■ **Written task**
Lay out the stretch from the line containing "You are a GUI" through the line containing "Image resolution: width=372" as a numbered list, omitting any blank lines.

■ **Extracted records**
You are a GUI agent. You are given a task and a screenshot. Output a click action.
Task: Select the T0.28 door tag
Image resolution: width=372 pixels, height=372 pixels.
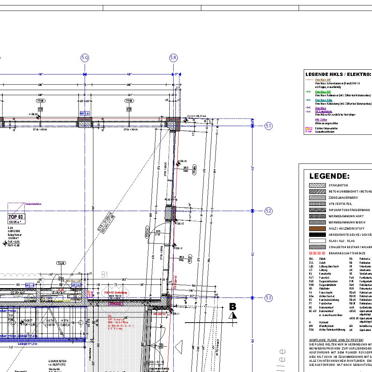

* * *

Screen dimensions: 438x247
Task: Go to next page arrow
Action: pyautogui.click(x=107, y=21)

■ **The reply**
1. You are a GUI agent. You are given a task and a screenshot. Output a click action.
2. Task: Select the T0.28 door tag
3. Image resolution: width=372 pixels, height=372 pixels.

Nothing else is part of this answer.